Présidentielle: une initiative française ratée auprès de Geagea
Dans une tentative de contourner l’opposition saoudienne ferme à l’élection du chef des Marada, Sleiman Frangié, à la présidence de la République, la France s’est tournée vers le chef des Forces libanaises (FL), Samir Geagea, dans l'espoir de  persuader celui-ci d'accepter la candidature de M. Frangié. Paris espérait qu’une éventuelle adhésion du chef des FL à son initiative inciterait Riyad à changer de position, comme cela avait été le cas en 2016 avec l’élection du fondateur du CPL, Michel Aoun, à la tête de l’État.

Les Français se sont toutefois heurtés au refus catégorique de M. Geagea, ce dernier arguant que Sleiman Frangié ne sera pas en mesure de relever les nombreux défis auxquels le Liban est confronté. Il a ainsi expliqué à ses interlocuteurs que le chef des Marada, du fait de son alliance indéfectible avec le Hezbollah, ne sera pas en mesure de débloquer les aides financières des pays du Golfe en faveur du Liban, alors que celles-ci sont fondamentales pour soutenir tout programme de redressement économique. M. Geagea a ajouté que Sleiman Frangié sera également incapable d’imposer la fermeture des voies de passages illégales entre le Liban et la Syrie, et donc de mettre fin aux activités de contrebande, qui s’étendent aussi aux points de passage légaux comme le port de Beyrouth et l'aéroport. Il ne sera pas non plus en mesure de s'opposer à l'ingérence du Hezbollah dans les affaires internes des pays arabes, ni d'y mettre fin, a-t-il ajouté, le Liban officiel n’ayant pas son mot à dire à ce sujet. A plus forte raison lorsque les personnalités aux commandes du pays sont des alliées de la formation pro-iranienne, comme cela avait été le cas avec M. Aoun. De manière générale, aucun responsable libanais allié du Hezbollah n'est disposé à contester les activités de celui-ci.
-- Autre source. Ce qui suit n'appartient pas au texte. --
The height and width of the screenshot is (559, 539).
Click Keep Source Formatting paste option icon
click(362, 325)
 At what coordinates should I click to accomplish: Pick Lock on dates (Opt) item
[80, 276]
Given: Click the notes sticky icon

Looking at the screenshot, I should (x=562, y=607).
Pour se montrer convaincants, les Français ont promis d’œuvrer, si Sleiman Frangié est appelé à être élu, afin d’assurer un équilibre au niveau du pouvoir, en s’engageant à obtenir la nomination d’un Premier ministre qui ne gravite pas dans l’orbite du camp du 8 Mars, sans pour autant nommer expressément Nawaf Salam, dont le nom avait été récemment évoqué dans les médias, ni aucun autre. Mais M. Geagea a campé sur sa position et informé la France que le Liban ne se remettrait pas de la crise et ne retrouverait pas sa stabilité avec ces rafistolages. En d’autres termes, l’accession de Sleiman Frangié à la tête de l’État ne ferait que prolonger la crise dans laquelle le pays est enfoncé, ainsi que les problèmes structurels qui l’ont aggravée.
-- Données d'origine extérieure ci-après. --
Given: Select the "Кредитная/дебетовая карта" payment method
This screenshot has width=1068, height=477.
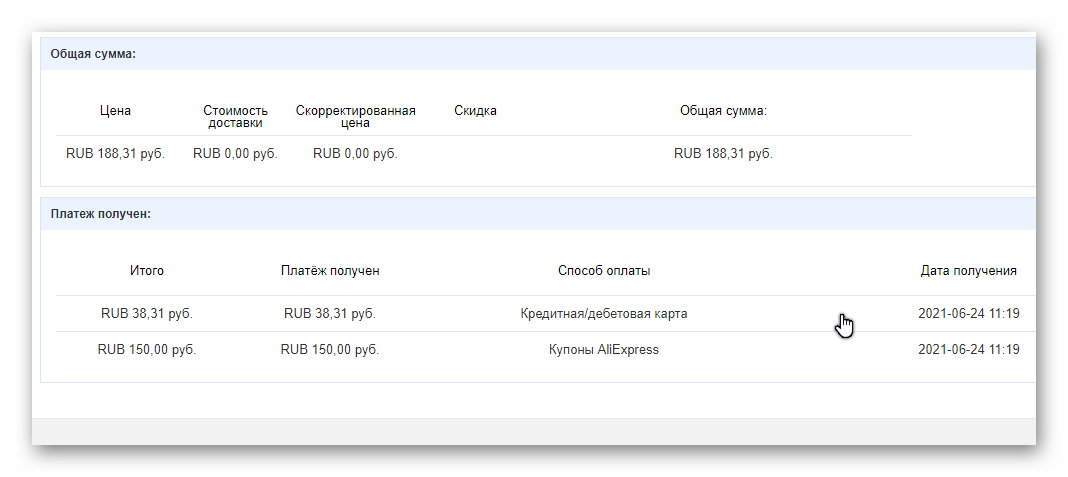Looking at the screenshot, I should click(604, 314).
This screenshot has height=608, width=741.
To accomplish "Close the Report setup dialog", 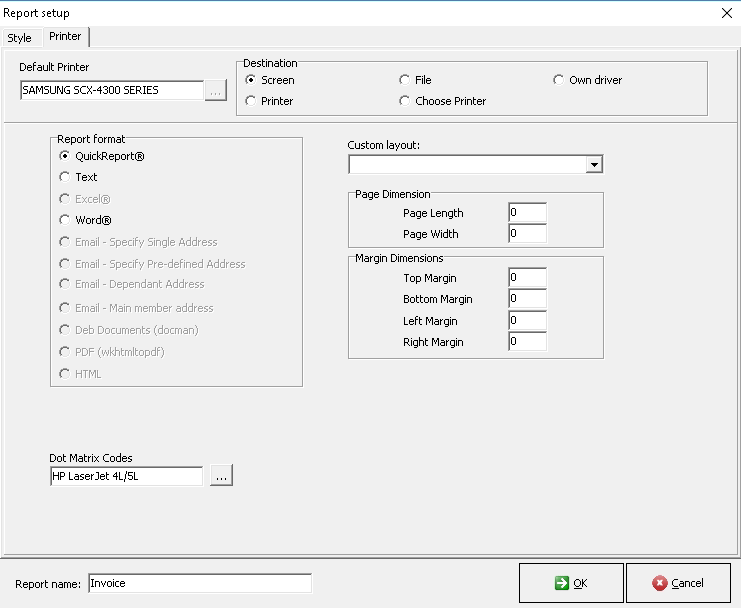I will coord(726,12).
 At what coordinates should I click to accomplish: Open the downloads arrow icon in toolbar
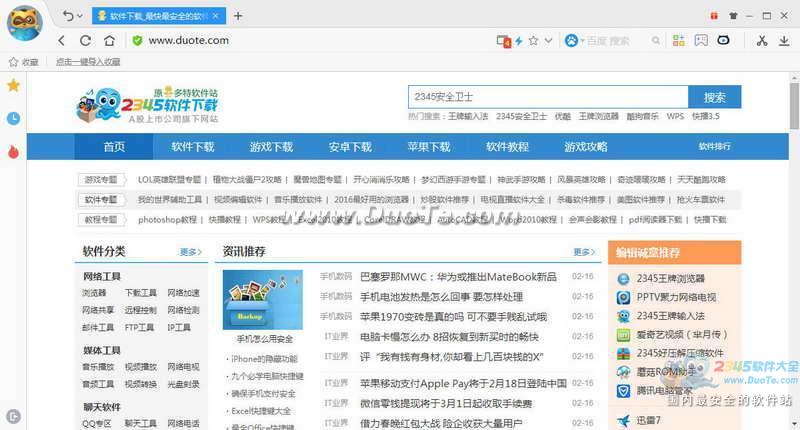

Pour lui, une sortie de crise passe indiscutablement par l’élection d’un président qui ne représente pas l'axe de la «Moumanaa» (Iran-Syrie-Hezbollah) et la formation d'un gouvernement qui ne sera pas non plus lié à cet axe.

L’idée de cette proposition française repose sur la conviction, développée par Paris, selon laquelle la présidentielle ne sera pas débloquée tant que le Hezbollah n’a pas réussi à obtenir un consensus autour de l’élection de Sleiman Frangié. Elle serait également motivée par une volonté de compenser M. Frangié qui avait manqué le train présidentiel de 2016 au profit de Michel Aoun.


Face à l’argumentation du chef des FL, la France a essayé de le persuader que le leader des Marada ne représentait pas une menace politique pour lui. Au contraire, a avancé l’émissaire français, son élection pourrait représenter un avantage, comme cela avait été le cas avec le parti Kataeb qui avait soutenu le président Fouad Chéhab en 1958.

Mais Samir Geagea est resté de marbre, ce qui a eu pour effet de barrer la voie à l’initiative française.

Quoi qu’il en soit, d’aucuns se demandent comment la France a pu élaborer une proposition qui va à l’encontre des orientations des pays qui ont participé à la réunion de Paris, le 6 février 2022.

En effet, les Américains ne sont pas du même avis que la France concernant l’arrivée au pouvoir d’un partisan du Hezbollah, même s’ils ne se prononcent pas en faveur d’un présidentiable ou d'un autre. Pour leur part, l'Arabie saoudite, le Qatar et l'Égypte ont manifesté leur soutien à la candidature du commandant en chef de l'armée, le général Joseph Aoun, à la présidence de la République. Le Qatar a même été chargé de convaincre l’Iran de soutenir le général Aoun, démarche qui n'a toutefois pas abouti.